----- TEXTE À LIRE

CQFD, une autre Zone à défendre (ZAD)
Dix ans, toutes ses dents mais plus un rond !
« Il reste 217 dollars dans les caisses de l’État zimbabwéen », annonçait récemment le site d’informations d’un journal de banquier. Voilà qui nous situe à peu près sur l’échelle globalisée de la fortune : CQFD est aussi riche, à quelques dizaines de dollars près, que le trésor public du Zimbabwe. Les sous qui nous restent ne suffiront même pas à payer l’impression du prochain numéro. Si nous vivions dans un monde raisonnable, les Zimbabwéens se la couleraient douce, les banquiers feraient la manche au feu rouge et CQFD triompherait. Mais nous vivons dans un monde déraisonnable où les flibustiers de la presse libre crèvent la gueule ouverte. CQFD, qui ouvre la sienne depuis dix ans, risque bien cette fois de devoir la fermer, et pour de bon.
En mai 2003, quand nous avons lancé notre premier numéro depuis la tanière marseillaise qui nous sert de vaisseau amiral, nous étions raisonnablement convaincus de ne pas faire de vieux os. Notre idée, c’était de faire le journal qu’on avait envie de lire, un journal sans chefs ni patrons, sans comptes à rendre ni bailleurs à cajoler, un canard d’expression directe pour les insoumis chroniques, les passe-frontières têtus, les aventuriers des minima sociaux, les déserteurs du marché salarial, les artistes de la grève, les bricoleurs de solidarités épiques, les réfractaires à l’ordre des choses. Une équipée collective de débrouillards impécunieux mais gourmands d’utopies, une exploration sociale menée au rire et à la sueur contre les vents dominants. Forcément, un tel journal n’était pas fait pour durer. Dix ans plus tard, pourtant, on est toujours là. Certains ont quitté le navire, d’autres sont montés à bord. On a bravé le mal de mer, le scorbut et les requins. On a tangué, on a morflé, on a tenu bon. On a vu du pays, tissé des réseaux, élaboré un savoir-faire, perfectionné l’art de produire un journal exigeant avec des bouts de ficelle et de belles rencontres. Bref, on y a pris goût. C’est vous dire qu’on n’a pas l’intention de lâcher l’affaire.

----------

▸ **SÉRIE DE CONSIGNES**
A. Dans l'article sur le journal CQFD, recopiez le passage qui part de « CQFD, une autre » et va jusqu'à « pour de bon. », en remplaçant « dollars » par « euros ».
B. Poursuivez l'article sur le journal CQFD à partir de l'endroit où il s'arrête.
La liste qui vient après ce texte a une autre origine.

----- EXTRAIT DE DONNÉES

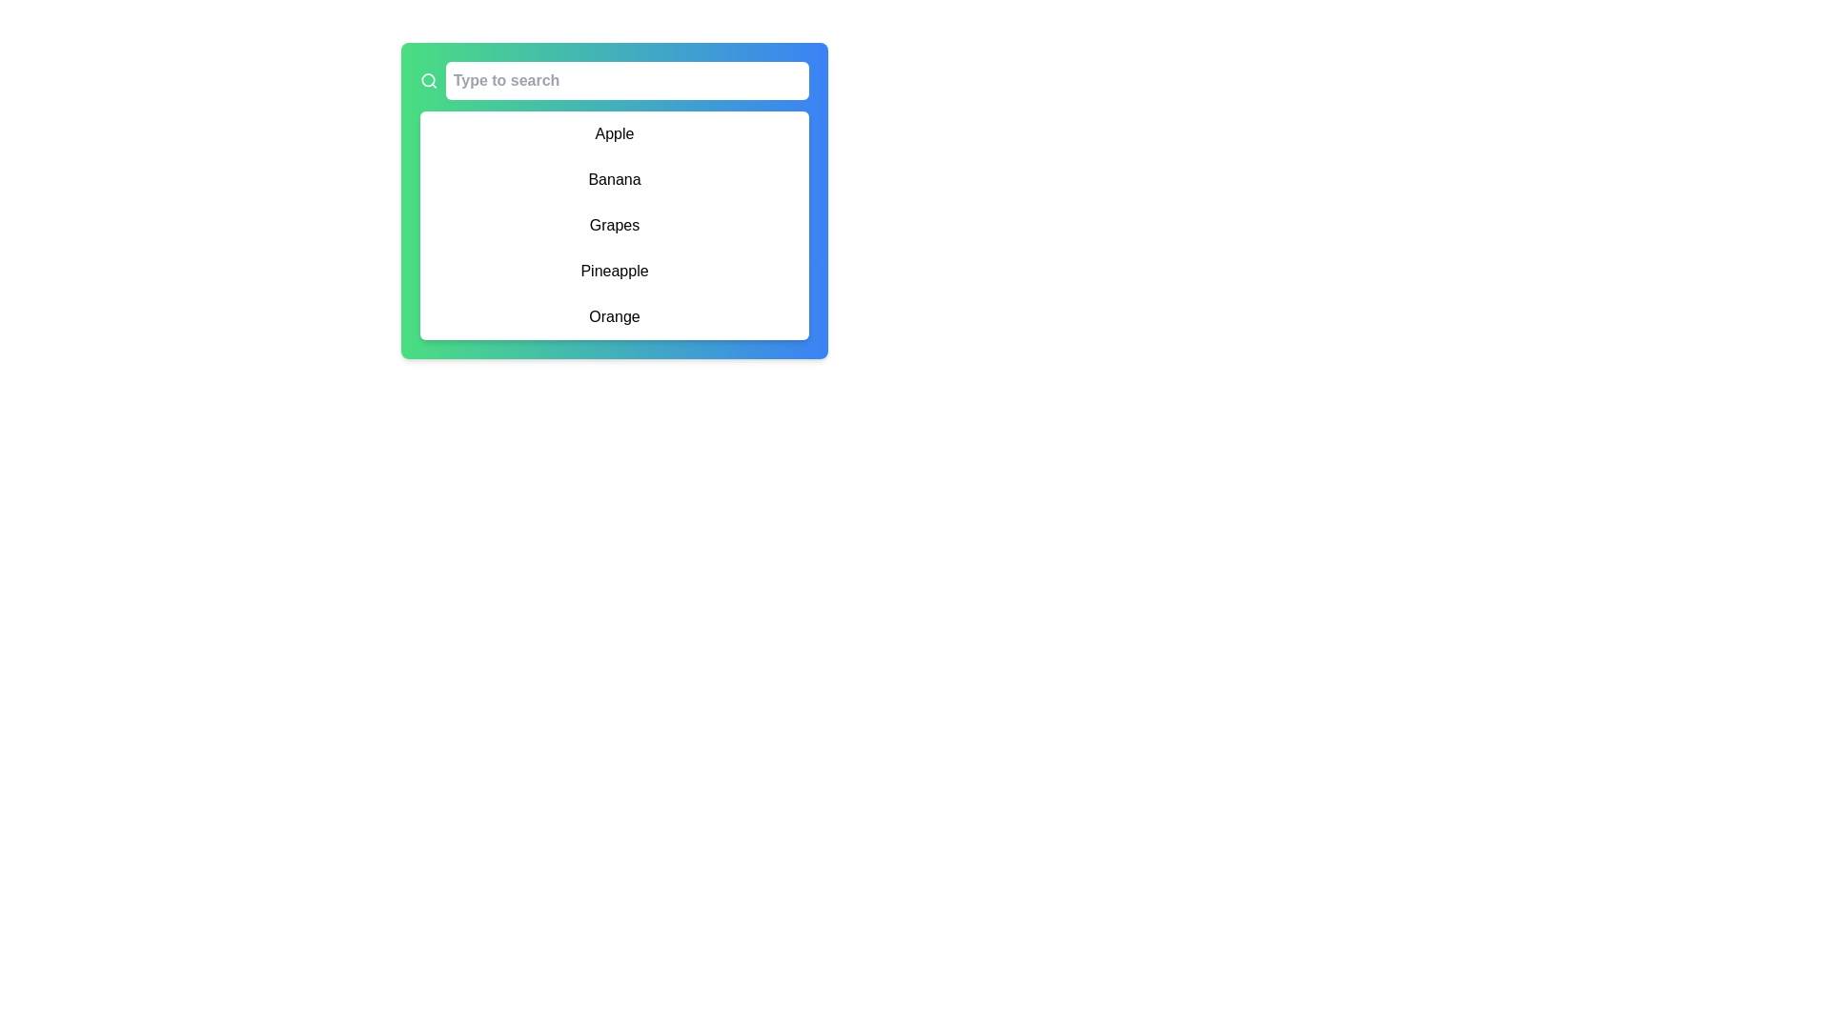  Describe the element at coordinates (614, 224) in the screenshot. I see `the 'Grapes' text label within the selectable list for keyboard navigation` at that location.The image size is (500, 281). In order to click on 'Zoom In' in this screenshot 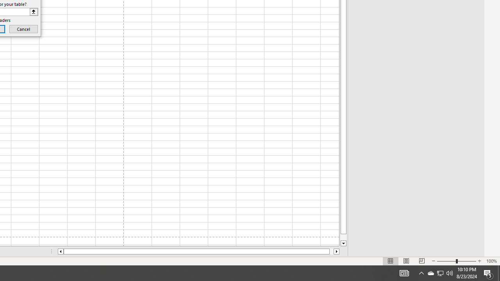, I will do `click(479, 262)`.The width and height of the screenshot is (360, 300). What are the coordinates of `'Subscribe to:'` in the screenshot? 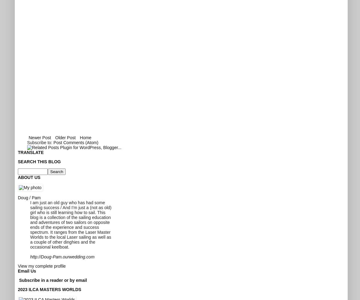 It's located at (40, 142).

----------

▸ **EN RÉPONSE**
A.
CQFD, une autre Zone à défendre (ZAD)
Dix ans, toutes ses dents mais plus un rond !
« Il reste 217 euros dans les caisses de l’État zimbabwéen », annonçait récemment le site d’informations d’un journal de banquier. Voilà qui nous situe à peu près sur l’échelle globalisée de la fortune : CQFD est aussi riche, à quelques dizaines de euros près, que le trésor public du Zimbabwe. Les sous qui nous restent ne suffiront même pas à payer l’impression du prochain numéro. Si nous vivions dans un monde raisonnable, les Zimbabwéens se la couleraient douce, les banquiers feraient la manche au feu rouge et CQFD triompherait. Mais nous vivons dans un monde déraisonnable où les flibustiers de la presse libre crèvent la gueule ouverte. CQFD, qui ouvre la sienne depuis dix ans, risque bien cette fois de devoir la fermer, et pour de bon.

B.
Mais, pour que l’aventure continue, on a besoin de vous. Et surtout de vos euros ! Oui, amis lecteurs fidèles ou épisodiques, compagnons d’escale ou camarades au long cours, vous avez bien entendu : le sort de CQFD est suspendu à vos poches, aussi dégarnies ou trouées soient-elles – et, peuchère, elles le sont vraisemblablement autant que les nôtres…
Comment une publication aussi rodée à la mouscaille en arrive-t-elle à la pénible extrémité d’appeler ses lecteurs à la rescousse ? Le cri de détresse pour journal sur la paille va-t-il devenir un genre, une discipline enseignée dans les écoles de journalisme, avec ses figures de style et ses trémolos savamment dosés ? Pourquoi la « crise de la presse », qui est une crise d’affairistes pleurnichards et vaniteux, ébranle-t-elle aussi à des degrés divers la quasi-totalité des journaux non marchands, dits « petits » ou « alternatifs », CQFD parmi tant d’autres ?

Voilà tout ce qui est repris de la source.